WRITTEN INSTRUCTION
Swap "Rotate tool" for "Crop tool" in the records between the lines holding "1096x515 pixels. How" and "tap(287, 155)", inclusive. Return only those lines, with everything else left unchanged.

RAW RECORDS
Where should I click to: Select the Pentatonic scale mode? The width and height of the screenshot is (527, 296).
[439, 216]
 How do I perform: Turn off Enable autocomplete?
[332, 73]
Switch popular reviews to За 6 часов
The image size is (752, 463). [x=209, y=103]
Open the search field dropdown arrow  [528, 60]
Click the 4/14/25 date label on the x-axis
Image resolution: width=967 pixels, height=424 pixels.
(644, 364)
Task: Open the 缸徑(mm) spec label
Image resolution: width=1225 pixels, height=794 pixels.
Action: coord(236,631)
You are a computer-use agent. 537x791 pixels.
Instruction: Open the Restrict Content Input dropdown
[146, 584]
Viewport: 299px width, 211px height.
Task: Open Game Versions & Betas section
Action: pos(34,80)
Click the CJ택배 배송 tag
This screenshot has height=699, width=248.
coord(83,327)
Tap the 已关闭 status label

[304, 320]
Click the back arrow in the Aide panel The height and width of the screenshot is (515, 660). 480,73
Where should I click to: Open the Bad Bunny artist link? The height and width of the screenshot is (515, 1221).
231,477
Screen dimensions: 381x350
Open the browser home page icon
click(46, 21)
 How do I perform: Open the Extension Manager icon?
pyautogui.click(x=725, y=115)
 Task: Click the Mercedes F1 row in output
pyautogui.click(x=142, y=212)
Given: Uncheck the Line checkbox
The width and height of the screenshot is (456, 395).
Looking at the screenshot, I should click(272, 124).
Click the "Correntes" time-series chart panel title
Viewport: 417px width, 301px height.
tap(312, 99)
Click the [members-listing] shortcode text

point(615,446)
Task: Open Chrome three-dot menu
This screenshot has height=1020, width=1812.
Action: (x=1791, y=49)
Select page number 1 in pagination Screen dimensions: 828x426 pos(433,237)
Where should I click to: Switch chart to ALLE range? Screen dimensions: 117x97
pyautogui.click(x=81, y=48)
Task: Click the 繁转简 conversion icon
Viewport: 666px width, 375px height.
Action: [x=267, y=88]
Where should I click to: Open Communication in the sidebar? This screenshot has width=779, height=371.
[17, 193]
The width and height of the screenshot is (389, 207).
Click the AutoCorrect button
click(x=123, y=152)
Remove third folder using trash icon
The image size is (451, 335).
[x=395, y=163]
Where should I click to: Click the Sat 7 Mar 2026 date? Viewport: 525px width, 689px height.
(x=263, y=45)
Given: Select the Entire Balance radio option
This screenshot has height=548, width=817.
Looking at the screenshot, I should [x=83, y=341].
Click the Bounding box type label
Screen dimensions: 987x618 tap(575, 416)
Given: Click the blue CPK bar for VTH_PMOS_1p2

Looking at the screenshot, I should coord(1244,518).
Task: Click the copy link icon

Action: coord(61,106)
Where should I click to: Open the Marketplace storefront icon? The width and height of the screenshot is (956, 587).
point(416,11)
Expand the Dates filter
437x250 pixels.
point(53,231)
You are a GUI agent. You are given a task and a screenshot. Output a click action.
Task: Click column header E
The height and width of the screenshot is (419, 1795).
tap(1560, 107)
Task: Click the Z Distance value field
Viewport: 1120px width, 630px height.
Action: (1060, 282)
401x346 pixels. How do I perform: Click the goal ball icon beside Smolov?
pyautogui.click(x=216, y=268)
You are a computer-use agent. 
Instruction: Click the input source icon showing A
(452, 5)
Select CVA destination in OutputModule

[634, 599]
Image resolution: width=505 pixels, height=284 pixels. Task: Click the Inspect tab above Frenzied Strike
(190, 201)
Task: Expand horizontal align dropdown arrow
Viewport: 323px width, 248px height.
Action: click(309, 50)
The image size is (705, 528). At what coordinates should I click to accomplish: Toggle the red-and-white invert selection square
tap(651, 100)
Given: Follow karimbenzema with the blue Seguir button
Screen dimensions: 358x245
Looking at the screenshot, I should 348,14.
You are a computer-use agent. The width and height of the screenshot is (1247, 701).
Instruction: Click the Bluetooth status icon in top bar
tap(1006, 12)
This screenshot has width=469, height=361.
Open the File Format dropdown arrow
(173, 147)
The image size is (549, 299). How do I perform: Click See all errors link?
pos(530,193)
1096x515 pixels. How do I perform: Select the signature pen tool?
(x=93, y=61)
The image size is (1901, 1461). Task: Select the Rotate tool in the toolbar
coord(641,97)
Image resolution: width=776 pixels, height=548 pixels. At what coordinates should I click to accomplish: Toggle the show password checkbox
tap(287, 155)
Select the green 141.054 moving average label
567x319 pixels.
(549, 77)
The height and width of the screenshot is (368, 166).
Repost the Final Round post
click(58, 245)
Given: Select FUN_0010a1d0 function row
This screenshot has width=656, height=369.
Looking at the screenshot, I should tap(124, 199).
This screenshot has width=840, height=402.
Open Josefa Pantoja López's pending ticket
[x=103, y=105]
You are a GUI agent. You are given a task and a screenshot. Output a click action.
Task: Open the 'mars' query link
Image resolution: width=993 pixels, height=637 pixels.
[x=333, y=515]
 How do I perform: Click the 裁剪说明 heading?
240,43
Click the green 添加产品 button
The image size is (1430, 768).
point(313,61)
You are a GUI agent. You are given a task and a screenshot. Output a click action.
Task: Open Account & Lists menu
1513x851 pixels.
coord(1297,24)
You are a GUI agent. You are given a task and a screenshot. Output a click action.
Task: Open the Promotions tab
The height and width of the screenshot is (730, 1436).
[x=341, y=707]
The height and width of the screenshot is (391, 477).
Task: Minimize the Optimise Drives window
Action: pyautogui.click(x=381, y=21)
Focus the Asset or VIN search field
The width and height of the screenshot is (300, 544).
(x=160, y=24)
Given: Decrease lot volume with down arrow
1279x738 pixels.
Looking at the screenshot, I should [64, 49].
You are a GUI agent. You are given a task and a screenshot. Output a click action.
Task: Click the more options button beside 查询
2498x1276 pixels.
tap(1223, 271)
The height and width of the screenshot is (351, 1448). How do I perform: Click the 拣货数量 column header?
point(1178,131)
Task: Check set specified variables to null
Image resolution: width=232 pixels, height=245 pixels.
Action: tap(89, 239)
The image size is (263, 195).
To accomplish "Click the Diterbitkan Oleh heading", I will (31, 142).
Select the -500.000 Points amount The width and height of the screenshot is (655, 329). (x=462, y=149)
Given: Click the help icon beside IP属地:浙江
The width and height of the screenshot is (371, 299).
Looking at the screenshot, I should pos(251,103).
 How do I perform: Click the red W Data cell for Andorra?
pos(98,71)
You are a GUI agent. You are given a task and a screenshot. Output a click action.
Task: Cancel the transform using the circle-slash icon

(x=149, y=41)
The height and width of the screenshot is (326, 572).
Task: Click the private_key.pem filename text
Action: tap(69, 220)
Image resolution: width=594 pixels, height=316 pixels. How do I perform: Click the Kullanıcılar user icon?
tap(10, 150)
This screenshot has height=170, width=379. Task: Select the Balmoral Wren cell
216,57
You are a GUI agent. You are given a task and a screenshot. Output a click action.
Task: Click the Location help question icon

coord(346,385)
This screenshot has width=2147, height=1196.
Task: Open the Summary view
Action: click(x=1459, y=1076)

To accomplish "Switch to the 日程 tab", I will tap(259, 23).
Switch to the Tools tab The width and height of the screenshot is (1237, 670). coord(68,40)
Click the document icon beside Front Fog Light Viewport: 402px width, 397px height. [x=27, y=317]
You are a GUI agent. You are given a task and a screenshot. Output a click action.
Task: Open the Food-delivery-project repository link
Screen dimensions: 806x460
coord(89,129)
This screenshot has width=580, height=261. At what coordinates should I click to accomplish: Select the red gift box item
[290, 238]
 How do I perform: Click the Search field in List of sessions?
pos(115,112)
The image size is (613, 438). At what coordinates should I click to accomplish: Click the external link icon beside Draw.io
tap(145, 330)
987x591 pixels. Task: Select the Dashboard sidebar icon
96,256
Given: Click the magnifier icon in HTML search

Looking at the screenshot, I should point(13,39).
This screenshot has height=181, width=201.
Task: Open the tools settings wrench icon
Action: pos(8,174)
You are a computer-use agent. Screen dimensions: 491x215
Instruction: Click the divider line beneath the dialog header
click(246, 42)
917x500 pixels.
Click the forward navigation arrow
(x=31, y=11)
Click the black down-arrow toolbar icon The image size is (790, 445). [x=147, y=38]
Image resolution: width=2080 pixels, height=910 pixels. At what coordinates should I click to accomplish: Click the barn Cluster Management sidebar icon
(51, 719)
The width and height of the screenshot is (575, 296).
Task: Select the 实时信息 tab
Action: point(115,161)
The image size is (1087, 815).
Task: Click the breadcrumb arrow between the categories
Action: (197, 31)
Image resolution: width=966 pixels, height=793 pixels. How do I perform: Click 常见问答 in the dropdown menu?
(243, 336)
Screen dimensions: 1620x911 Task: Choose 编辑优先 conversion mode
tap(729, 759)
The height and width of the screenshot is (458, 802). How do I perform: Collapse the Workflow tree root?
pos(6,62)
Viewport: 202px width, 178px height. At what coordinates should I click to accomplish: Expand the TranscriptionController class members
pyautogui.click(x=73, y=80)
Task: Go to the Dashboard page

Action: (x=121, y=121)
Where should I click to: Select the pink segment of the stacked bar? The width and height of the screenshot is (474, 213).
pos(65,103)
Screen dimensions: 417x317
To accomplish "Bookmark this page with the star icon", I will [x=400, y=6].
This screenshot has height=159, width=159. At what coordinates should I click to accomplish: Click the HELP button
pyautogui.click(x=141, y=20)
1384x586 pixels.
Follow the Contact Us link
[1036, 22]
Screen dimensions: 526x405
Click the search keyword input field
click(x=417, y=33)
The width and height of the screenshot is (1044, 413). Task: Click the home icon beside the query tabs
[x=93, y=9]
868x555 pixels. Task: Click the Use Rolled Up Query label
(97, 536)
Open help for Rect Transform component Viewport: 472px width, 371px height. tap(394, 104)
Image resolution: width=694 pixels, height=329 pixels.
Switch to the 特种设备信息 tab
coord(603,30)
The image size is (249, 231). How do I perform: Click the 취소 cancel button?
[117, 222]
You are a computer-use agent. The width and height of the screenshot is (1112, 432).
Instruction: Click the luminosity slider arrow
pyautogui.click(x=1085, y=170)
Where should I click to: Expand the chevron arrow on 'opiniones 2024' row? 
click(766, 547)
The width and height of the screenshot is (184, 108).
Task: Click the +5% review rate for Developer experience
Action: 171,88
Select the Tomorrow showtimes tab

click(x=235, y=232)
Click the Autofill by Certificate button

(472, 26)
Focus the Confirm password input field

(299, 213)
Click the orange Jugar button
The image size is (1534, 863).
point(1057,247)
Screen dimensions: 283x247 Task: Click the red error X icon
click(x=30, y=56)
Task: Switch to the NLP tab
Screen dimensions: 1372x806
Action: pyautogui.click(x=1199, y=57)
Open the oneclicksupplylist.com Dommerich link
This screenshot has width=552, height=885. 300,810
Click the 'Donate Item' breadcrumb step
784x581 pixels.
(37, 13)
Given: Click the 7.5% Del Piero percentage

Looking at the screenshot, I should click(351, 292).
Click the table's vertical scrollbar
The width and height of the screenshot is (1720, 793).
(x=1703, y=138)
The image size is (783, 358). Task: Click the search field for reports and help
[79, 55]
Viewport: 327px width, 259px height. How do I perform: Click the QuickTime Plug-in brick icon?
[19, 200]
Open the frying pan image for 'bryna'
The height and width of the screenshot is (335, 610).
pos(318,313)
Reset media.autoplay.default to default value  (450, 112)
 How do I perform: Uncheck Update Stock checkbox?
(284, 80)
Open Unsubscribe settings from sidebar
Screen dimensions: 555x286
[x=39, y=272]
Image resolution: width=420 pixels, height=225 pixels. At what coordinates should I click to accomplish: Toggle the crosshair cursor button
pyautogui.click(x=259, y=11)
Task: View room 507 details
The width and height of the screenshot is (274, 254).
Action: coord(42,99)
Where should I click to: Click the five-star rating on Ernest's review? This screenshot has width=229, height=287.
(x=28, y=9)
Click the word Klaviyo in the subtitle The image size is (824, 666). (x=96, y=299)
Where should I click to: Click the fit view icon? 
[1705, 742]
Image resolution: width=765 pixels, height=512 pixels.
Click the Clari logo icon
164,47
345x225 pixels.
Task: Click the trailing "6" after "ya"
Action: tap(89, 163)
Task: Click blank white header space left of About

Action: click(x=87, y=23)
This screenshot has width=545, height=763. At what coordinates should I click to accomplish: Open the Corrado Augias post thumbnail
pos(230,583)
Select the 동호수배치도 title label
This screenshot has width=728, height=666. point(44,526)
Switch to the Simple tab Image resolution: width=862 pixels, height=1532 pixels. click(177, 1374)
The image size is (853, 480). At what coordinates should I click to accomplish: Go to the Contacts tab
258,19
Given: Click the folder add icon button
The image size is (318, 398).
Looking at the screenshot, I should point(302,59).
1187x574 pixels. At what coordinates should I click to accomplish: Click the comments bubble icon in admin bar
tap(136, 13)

CORRECT RESPONSE
1096x515 pixels. How do I perform: Select the signature pen tool?
(x=93, y=61)
The image size is (1901, 1461). Task: Select the Crop tool in the toolbar
coord(641,97)
Image resolution: width=776 pixels, height=548 pixels. At what coordinates should I click to accomplish: Toggle the show password checkbox
tap(287, 155)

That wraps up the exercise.